Your goal:
Whenever a line of the data below holds the string "computer", copy that line.

(Stored data)
+++++

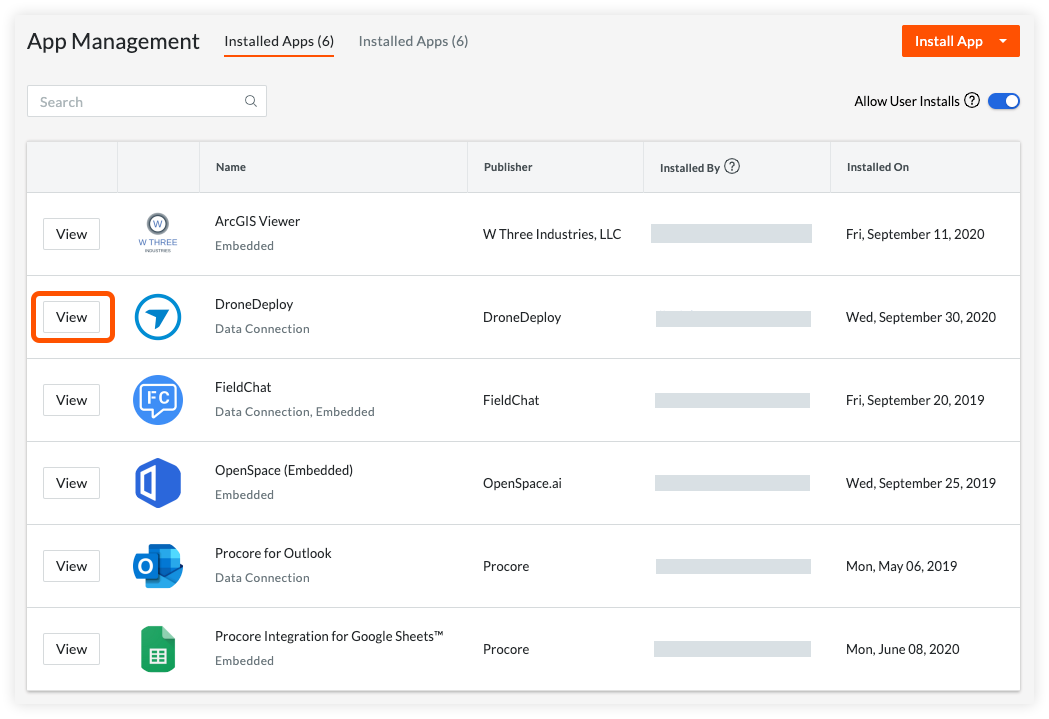
Task: Click the OpenSpace (Embedded) app icon
Action: pos(157,483)
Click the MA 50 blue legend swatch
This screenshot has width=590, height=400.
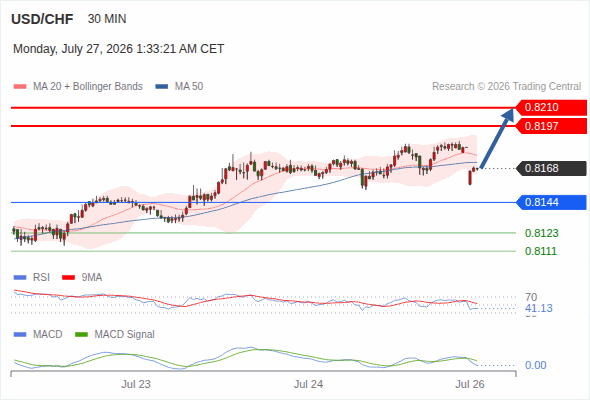(162, 87)
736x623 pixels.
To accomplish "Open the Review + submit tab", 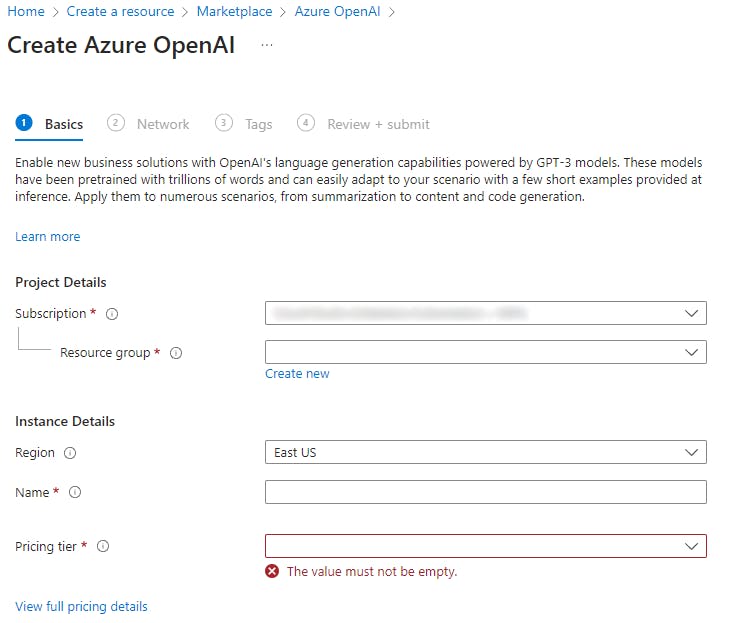I will tap(378, 124).
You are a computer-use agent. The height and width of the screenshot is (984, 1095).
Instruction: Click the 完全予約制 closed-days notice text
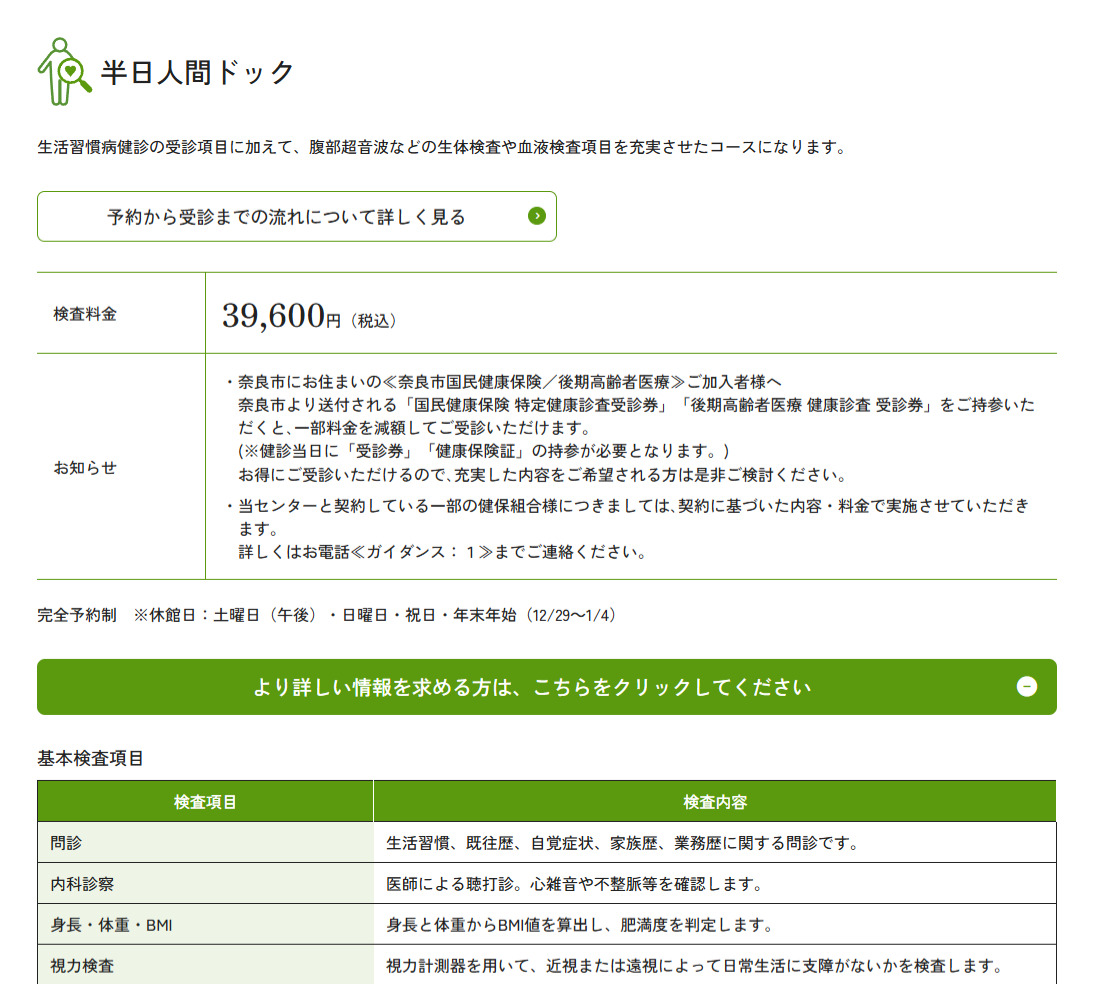click(326, 615)
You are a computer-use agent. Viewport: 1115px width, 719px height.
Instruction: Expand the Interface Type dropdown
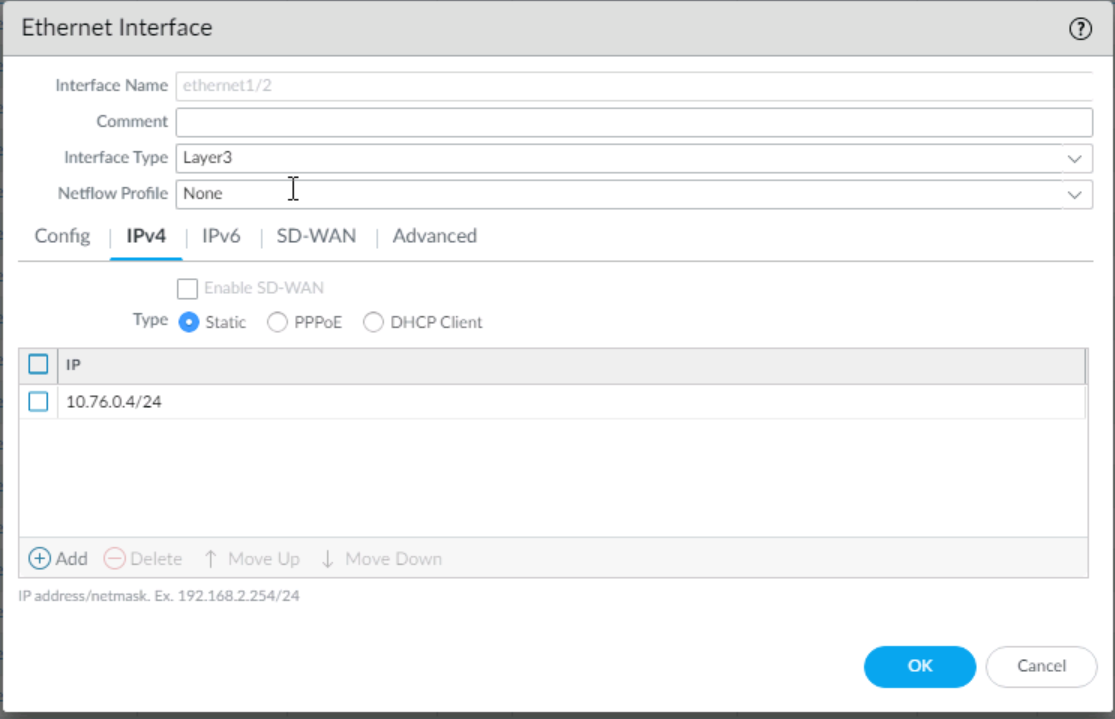click(x=1074, y=159)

+++++

Task result:
You are a computer-use agent. The height and width of the screenshot is (984, 1095).
You are a computer-use agent. Viewport: 1115px width, 719px height.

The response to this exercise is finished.